> [Extracted material]
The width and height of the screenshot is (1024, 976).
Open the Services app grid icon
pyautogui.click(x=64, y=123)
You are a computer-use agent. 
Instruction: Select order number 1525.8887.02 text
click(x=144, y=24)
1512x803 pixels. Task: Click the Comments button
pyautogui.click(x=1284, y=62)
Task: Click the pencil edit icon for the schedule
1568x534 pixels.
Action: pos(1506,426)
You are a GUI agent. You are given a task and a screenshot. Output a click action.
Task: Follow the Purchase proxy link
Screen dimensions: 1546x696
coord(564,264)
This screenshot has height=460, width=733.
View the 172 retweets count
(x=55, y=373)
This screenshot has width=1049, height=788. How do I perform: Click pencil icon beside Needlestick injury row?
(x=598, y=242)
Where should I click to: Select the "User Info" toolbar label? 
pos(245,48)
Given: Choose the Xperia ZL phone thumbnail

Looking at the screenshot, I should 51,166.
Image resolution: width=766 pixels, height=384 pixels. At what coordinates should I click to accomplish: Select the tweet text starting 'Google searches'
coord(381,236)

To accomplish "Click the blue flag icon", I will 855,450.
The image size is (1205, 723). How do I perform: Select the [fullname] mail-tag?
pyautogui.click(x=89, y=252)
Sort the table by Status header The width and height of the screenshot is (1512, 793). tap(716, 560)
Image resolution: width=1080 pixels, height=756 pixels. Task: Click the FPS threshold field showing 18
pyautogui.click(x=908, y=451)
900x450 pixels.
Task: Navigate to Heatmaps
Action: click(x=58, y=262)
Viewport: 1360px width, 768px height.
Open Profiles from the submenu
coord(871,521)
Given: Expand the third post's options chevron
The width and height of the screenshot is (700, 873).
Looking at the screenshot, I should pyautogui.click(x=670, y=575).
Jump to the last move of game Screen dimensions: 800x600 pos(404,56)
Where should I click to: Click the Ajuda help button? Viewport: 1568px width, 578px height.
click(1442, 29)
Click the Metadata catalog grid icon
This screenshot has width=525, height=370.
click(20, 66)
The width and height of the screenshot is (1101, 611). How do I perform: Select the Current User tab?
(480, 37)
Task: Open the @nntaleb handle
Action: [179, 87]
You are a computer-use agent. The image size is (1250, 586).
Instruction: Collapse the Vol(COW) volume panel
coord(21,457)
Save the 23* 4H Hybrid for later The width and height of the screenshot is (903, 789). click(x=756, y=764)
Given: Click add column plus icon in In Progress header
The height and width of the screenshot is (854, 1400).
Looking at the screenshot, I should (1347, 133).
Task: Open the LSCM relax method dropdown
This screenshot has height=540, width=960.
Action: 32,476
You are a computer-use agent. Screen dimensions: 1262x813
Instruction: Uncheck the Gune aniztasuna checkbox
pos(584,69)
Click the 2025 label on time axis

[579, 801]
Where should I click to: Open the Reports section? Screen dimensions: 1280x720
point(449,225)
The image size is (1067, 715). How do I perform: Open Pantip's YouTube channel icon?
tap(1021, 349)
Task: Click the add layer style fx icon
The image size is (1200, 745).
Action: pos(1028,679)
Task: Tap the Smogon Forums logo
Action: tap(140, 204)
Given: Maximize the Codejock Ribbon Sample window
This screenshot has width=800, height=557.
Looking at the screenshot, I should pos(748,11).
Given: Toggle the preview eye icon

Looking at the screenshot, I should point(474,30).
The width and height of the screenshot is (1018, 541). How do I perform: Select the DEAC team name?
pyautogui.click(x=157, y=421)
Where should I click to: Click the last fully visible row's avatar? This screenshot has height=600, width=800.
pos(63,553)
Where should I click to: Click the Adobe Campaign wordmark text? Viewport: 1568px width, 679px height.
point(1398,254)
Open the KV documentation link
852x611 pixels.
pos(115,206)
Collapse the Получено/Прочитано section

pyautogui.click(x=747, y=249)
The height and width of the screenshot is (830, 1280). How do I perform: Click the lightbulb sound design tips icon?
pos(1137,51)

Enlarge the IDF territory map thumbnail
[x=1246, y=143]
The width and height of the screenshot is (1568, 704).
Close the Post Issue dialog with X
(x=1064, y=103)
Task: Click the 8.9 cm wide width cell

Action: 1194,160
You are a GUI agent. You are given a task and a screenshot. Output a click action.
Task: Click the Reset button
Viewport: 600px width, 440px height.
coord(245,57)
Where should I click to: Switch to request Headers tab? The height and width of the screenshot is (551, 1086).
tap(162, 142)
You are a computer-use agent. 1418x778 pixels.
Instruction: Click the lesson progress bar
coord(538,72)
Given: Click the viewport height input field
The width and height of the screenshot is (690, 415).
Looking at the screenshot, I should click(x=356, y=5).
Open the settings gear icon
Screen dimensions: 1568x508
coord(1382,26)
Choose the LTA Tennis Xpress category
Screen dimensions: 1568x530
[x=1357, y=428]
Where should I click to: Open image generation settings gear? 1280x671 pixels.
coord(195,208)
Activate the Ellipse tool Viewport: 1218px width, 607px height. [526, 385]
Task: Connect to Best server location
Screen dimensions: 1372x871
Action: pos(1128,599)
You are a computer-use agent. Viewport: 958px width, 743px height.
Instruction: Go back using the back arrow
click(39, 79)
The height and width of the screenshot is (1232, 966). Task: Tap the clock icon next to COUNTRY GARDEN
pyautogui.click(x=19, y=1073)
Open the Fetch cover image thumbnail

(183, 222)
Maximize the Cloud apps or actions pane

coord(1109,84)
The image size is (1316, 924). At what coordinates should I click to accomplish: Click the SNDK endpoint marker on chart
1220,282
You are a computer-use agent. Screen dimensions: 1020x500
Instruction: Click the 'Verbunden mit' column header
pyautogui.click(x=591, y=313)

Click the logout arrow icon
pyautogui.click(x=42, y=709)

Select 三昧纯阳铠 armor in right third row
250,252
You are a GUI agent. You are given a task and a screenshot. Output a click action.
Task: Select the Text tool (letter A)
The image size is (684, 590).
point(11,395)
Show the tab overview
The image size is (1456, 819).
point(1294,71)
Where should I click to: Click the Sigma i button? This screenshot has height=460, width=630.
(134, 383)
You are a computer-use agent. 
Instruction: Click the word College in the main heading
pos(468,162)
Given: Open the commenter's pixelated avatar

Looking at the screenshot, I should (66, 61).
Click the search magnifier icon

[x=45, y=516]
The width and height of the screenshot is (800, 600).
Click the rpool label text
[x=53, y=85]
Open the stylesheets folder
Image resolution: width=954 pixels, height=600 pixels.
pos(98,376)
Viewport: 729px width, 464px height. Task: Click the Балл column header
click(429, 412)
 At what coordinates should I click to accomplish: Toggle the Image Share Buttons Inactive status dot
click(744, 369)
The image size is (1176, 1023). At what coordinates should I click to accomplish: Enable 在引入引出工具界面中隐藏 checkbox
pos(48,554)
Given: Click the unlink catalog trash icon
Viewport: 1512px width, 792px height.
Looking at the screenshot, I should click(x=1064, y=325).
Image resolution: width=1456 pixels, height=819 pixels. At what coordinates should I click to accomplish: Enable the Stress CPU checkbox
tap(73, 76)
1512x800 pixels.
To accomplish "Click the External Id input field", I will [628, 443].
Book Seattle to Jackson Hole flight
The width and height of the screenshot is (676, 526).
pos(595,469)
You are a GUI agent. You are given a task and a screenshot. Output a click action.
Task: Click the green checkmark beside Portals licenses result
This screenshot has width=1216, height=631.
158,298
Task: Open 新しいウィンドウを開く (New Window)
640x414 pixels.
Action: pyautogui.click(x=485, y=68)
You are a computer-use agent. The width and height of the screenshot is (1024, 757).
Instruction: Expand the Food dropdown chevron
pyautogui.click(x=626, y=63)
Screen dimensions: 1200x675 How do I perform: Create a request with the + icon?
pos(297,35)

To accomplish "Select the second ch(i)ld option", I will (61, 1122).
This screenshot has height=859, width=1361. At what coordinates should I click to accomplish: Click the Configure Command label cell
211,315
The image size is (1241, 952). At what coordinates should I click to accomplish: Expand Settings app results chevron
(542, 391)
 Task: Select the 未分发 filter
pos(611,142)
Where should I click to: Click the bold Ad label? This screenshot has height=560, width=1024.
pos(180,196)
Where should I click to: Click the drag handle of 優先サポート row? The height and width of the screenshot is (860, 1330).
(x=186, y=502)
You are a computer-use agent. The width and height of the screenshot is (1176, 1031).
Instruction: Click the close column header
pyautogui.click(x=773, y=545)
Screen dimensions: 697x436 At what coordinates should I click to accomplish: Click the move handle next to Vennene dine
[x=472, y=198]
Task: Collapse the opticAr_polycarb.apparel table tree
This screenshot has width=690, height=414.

> [Job] Please copy the lines above word for word, starting at the line that contains "The width and height of the screenshot is (1018, 541)." and ending at the line that contains "pyautogui.click(x=747, y=249)".

> [Reply]
The width and height of the screenshot is (1018, 541). How do I perform: Select the DEAC team name?
pyautogui.click(x=157, y=421)
Where should I click to: Click the last fully visible row's avatar? This screenshot has height=600, width=800.
pos(63,553)
Where should I click to: Click the Adobe Campaign wordmark text? Viewport: 1568px width, 679px height.
point(1398,254)
Open the KV documentation link
852x611 pixels.
pos(115,206)
Collapse the Получено/Прочитано section

pyautogui.click(x=747, y=249)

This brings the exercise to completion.